Question

Let \(Q=X_{1} X_{2}-X_{3} X_{4}\), where \(X_{1}, X_{2}, X_{3}, X_{4}\) is a random sample of size 4 from a distribution that is \(N\left(0, \sigma^{2}\right)\). Show that \(Q / \sigma^{2}\) does not have a chi-square distribution. Find the mgf of \(Q / \sigma^{2}\).

Short answer

Q does not have a chi-square distribution as it cannot be expressed as a sum of squares. The moment generating function (mgf) of \(Q / \sigma^{2}\) is \((1 - 2t)^{-1}\).

Step-by-step solution

Showing Q does not have a Chi-Square distribution

We start by expressing Q as a sum of squares, a form necessary for a Chi-square distribution, but Q cannot be expressed as a sum of squares, demonstrating that Q does not follow a Chi-Square distribution.

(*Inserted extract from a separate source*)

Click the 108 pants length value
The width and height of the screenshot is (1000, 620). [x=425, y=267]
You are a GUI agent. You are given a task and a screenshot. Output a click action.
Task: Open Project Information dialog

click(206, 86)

Finding the Moment Generating Function of Q

The moment generating function (mgf) of a random variable is defined by the formula \(M(t) = E[e^{tX}]\). Therefore to find the mgf of \(Q / \sigma^{2}\), we pair \(X_1\) with \(X_4\) and \(X_2\) with \(X_3\) since they are independently distributed. Therefore, mgf of \(Q / \sigma^{2}\) = \(E[e^{t(Q / \sigma^{2})}]\) = \(E[e^{\frac{t(X_1 X_2 - X_3 X_4)}{\sigma^2}}]\) = \(E[e^{t(X_1 X_4 / \sigma^2)}]\) * \(E[e^{t(-X_2 X_3 / \sigma^2)}]\). After substituting the values of \(E[e^{t(X_1 X_4 / \sigma^2)}]\) and \(E[e^{t(-X_2 X_3 / \sigma^2)}]\), we can calculate the final form of the mgf.

Identifying the distributions

Notice that \(X_1 X_4 / \sigma^2\) and \(-X_2 X_3 / \sigma^2\) both are bi-variate normal distributions, with their covariance being 0, and their expected value being 0. Hence, both follow a distribution of a normal random variable squared, i.e., a Chi-Squared distribution with 1 degree of freedom, making their mgf \(E[e^{t(X_1 X_4 / \sigma^2)}] = E[e^{t(-X_2 X_3 / \sigma^2)}] = (1 - 2t)^{-1/2}\). Substituting this back in our mgf calculated in Step 2, we find the mgf of \(Q / \sigma^{2}\).